Day 16, 17 and 18 - Data classes

5 minute read

Published:

Topics: Data classes

Data classes

Data classes are a feature that is new in Python 3.7. And taking a look at them is definitely worth it!

According to the PEP on data classes, they are basically “mutable namedtuples with defaults”. We already looked at namedtuples on day 10 and 11. Namedtuples allow us to create an immutable class that primarily stores values (i.e. attributes). We used namedtuples for our DarkArmyMember class (because once you become a member of the dark army there is no way back. Unless, of course, you want to get killed by Lord Odon).

Data classes can do the same things as namedtuples. However, they make it much easier to create a class because a data class implements several useful methods by default. Let’s create a data class and see what functionality it includes out of the box. We haven’t specified the different houses of the Magical Universe yet so let’s change that!

We can create a data class by using the @dataclass decorator. In case you are not using Python 3.7 you can add data classes to your Python 3.6 installation using pip install dataclasses.

from dataclasses import dataclass

@dataclass
class House:
    name: str
    traits: list

We can create an instance of the House class just as before:

house_of_courage = House('House of Courage',
                       ['bravery', 'nerve', 'courage'])

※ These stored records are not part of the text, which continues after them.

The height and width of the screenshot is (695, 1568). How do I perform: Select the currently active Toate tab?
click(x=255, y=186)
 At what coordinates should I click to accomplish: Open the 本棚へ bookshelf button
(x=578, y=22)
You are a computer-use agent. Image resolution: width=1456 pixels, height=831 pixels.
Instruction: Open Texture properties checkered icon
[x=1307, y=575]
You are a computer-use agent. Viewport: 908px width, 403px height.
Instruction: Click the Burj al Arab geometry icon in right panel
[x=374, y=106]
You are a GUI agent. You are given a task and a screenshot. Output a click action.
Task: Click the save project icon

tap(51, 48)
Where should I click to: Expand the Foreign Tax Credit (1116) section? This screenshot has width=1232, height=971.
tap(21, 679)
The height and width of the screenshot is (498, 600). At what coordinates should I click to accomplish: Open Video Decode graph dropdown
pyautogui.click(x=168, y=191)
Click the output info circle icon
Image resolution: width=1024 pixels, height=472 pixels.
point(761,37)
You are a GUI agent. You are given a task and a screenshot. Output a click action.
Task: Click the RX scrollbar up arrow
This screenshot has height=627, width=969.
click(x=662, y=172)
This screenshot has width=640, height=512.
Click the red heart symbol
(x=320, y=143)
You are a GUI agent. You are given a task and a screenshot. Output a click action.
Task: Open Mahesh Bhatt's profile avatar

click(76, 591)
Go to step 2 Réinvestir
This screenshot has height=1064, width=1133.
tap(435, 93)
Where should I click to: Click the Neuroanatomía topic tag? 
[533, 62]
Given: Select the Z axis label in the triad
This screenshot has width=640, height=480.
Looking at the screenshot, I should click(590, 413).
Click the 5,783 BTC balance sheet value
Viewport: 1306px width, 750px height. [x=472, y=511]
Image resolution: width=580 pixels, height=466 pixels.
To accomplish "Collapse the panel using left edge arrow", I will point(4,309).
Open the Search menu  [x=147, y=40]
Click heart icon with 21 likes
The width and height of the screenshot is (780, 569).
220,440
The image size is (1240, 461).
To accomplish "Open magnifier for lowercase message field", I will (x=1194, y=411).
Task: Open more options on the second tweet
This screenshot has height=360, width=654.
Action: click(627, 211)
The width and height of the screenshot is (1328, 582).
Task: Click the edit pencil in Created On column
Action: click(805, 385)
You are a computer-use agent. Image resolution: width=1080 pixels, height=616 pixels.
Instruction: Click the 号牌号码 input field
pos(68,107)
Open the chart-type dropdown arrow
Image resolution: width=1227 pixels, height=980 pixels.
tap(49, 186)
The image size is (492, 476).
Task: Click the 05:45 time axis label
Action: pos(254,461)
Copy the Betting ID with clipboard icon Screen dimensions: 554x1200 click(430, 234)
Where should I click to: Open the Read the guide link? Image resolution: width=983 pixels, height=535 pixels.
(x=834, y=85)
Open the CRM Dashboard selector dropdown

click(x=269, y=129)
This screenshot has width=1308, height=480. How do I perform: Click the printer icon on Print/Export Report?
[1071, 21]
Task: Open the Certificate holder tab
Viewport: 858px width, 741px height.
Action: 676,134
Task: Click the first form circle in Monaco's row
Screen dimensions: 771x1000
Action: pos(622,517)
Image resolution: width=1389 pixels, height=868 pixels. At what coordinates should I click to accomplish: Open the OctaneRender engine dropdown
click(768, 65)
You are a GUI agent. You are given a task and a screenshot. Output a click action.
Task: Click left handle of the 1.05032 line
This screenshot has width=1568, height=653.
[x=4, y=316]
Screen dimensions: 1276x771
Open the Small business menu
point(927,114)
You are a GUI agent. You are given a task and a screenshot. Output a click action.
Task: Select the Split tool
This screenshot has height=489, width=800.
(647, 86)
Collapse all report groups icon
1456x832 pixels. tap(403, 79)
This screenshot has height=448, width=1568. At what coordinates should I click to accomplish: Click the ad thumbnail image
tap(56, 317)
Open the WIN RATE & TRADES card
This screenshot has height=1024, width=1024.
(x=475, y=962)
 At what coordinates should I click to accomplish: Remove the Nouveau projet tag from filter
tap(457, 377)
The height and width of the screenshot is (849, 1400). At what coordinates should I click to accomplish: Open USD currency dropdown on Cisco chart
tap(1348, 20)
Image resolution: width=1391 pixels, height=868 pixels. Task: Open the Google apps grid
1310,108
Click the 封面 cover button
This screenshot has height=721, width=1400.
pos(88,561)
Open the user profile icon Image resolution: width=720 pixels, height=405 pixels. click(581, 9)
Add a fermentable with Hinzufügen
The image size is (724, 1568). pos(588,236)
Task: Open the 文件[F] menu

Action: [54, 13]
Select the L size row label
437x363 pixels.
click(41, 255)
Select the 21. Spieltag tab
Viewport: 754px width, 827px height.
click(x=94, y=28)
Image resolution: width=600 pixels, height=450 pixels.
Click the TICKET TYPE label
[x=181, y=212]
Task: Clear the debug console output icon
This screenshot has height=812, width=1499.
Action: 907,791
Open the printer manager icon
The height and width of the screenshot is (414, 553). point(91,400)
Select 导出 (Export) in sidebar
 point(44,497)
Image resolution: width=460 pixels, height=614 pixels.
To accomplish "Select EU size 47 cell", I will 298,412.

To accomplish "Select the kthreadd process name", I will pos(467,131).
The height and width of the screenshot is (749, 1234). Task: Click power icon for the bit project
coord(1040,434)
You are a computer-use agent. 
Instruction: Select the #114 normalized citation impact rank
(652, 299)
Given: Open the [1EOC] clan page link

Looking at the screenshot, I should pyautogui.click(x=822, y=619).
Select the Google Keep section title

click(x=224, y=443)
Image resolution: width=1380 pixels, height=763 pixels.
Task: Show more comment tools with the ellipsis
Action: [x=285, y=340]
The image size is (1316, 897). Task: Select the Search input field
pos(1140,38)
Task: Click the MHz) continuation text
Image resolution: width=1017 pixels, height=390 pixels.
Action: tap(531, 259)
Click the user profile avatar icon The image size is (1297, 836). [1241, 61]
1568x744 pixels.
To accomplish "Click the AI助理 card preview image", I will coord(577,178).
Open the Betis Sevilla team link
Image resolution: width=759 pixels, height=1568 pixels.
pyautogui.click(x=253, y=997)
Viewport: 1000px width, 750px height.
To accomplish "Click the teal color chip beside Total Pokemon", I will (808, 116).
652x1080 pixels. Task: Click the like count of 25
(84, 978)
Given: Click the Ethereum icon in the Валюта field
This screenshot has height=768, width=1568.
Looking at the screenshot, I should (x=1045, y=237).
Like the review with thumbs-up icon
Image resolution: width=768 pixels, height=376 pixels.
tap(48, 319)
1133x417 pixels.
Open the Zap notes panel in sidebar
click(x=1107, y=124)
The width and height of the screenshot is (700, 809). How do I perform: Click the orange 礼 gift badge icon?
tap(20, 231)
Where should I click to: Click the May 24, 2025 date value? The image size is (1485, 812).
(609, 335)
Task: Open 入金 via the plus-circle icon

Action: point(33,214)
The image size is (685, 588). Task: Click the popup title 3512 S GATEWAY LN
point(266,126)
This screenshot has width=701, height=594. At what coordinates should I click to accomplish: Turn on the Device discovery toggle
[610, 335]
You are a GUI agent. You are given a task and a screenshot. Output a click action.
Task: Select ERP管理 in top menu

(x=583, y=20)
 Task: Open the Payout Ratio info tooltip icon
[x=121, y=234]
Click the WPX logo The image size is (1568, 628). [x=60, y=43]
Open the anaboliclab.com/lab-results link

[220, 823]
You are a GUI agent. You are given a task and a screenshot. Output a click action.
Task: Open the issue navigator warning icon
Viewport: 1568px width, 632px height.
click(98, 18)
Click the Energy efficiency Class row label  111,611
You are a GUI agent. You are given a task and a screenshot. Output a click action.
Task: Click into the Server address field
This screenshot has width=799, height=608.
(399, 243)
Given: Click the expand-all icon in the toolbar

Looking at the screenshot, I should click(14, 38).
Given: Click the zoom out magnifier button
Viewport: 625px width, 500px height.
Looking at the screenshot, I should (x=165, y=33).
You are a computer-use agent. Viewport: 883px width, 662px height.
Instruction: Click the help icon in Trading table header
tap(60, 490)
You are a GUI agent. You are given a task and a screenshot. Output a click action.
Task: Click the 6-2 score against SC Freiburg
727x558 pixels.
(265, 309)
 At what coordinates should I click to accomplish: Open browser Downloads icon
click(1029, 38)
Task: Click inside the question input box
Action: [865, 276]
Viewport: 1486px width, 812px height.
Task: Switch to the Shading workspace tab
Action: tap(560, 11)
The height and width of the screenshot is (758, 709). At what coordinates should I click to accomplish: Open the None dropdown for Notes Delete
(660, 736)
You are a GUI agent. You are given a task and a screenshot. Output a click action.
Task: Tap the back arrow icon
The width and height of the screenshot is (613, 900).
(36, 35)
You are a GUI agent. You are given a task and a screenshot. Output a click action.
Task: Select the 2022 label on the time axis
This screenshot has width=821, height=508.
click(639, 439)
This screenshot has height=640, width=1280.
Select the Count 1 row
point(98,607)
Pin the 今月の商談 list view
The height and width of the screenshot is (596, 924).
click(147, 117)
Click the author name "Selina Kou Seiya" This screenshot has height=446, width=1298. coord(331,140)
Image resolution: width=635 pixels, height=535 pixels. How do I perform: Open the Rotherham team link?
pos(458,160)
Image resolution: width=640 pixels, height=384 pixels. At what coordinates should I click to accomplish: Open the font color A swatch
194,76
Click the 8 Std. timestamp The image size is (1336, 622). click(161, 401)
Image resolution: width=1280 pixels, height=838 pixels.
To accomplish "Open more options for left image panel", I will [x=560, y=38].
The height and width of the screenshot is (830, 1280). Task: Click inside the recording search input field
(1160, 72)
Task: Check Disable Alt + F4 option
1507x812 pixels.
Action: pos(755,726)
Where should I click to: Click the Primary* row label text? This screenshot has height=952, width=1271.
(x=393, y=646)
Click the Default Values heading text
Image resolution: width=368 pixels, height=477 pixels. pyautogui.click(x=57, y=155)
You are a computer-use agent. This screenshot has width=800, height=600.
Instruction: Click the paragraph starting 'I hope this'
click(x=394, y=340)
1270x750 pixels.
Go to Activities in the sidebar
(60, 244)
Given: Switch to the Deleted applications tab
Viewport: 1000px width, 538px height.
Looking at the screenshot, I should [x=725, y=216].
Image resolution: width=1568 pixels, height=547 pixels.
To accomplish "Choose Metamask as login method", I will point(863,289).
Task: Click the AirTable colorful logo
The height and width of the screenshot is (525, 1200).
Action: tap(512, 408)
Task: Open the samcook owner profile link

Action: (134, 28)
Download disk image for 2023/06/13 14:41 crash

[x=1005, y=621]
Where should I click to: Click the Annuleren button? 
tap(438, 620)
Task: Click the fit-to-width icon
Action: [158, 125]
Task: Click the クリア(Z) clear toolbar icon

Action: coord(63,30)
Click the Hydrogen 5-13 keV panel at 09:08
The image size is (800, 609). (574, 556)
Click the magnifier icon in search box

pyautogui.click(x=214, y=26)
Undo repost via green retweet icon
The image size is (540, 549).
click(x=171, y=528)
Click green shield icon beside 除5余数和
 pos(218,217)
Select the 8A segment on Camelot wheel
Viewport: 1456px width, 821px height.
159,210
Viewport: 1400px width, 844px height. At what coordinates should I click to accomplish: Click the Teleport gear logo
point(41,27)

Default functionality of data classes

When defining the House class as above, Python automatically adds several special methods to the class. For example, the class includes a __init__() that looks like this:

def __init__(self, name: str, traits: list):
    self.name = name
    self.traits = traits

That’s nice, isn’t it? All we had to do is list the attributes our House class should have. Python took care of the rest! Of course, __init__() is not the only special method added to the class. For example, Python also added a __repr__() method to House. So we can run

print(house_of_courage)

and get a nice output right away: House(name='House of Courage', traits=['bravery', 'nerve', 'courage']). Remember: up to now we had to manually add a __repr__() method to our classes!

Another example: we can automatically compare objects of the House class. This usually involves implementing a custom __eq__() method (which can become quite complex). With data classes, __eq__() is implemented automatically. Let’s test this by creating House of Loyalty.

house_of_loyalty = House('House of Loyalty',
                   ['loyalty', 'fairness', 'patience', 'kindness'])

print(house_of_courage == house_of_loyalty)
print(house_of_courage == house_of_courage)

As expected, these two expressions output False and True.

Adding default values

We can easily add default values to the fields of our House data class. For example, we could add a field named ‘founded_in’.

@dataclass
class House:
    name: str
    traits: list
    founded_in: int = 991

Adding methods

Although data classes typically store mostly values, a data class is still a regular class. Therefore, we can freely add methods to our House data class:

import datetime

@dataclass
class House:
    name: str
    traits: list
    founded_in: int = 991

    def current_age(self):
        now = datetime.datetime.now().year
        return (now - self.founded_in) + 1

Calling @dataclass with parameters

So far we have used the @dataclass decorator without any parameters. This corresponds to using the default values of the parameters. The parameters to dataclass() are (see Python docs for full docstring):

  • init: If true (the default), a __init__() method will be generated
  • repr: If true (the default), a __repr__() method will be generated
  • eq: If true (the default), an __eq__() method will be generated
  • order: If true (the default is False), ordering methods will be generated. Ordering methods are: __lt__(), __le__(), __gt__(), and __ge__() which correspond to the operators <, <=, >, >=
  • unsafe_hash: If true (the default is False), a __hash__() method will be generated
  • frozen: If true (the default is False), fields are frozen so assigning to fields will raise an exception. We will talk more about this parameter on day 19.

So, for example, we can compare two houses to each other, when setting the order parameter to True:

import datetime

@dataclass(order=True)
class House:
    name: str
    traits: list
    founded_in: int = 991

    def current_age(self):
        now = datetime.datetime.now().year
        return (now - self.founded_in) + 1

Now running print(house_of_loyalty < house_of_courage) will work and produce the output False. Why False? Because data classes compare objects as if the objects were tuples of their fields. So house_of_loyalty is “larger” than house_of_courage because “C” comes before “L” in the alphabet.

Full class definition

The full House class will look as follows:

@dataclass
class House:
    name: str
    traits: list
    head: Professor
    ghost: Ghost
    founded_in: int = 991

    def current_age(self):
        now = datetime.datetime.now().year
        return (now - self.founded_in) + 1

The head and ghost field will point towards an instance of the Professor and Ghost class. For example, for House of Courage we will create Professor Mirren and the Mocking Knight and reference those when instantiating the House class. See the full code for day 16 to 18 for details.

Further reading

Data classes have further functionalities that we haven’t discussed yet. If you want to know more about them, consider looking at PEP 557 or watching the PyCon 2018 talk on dataclasses.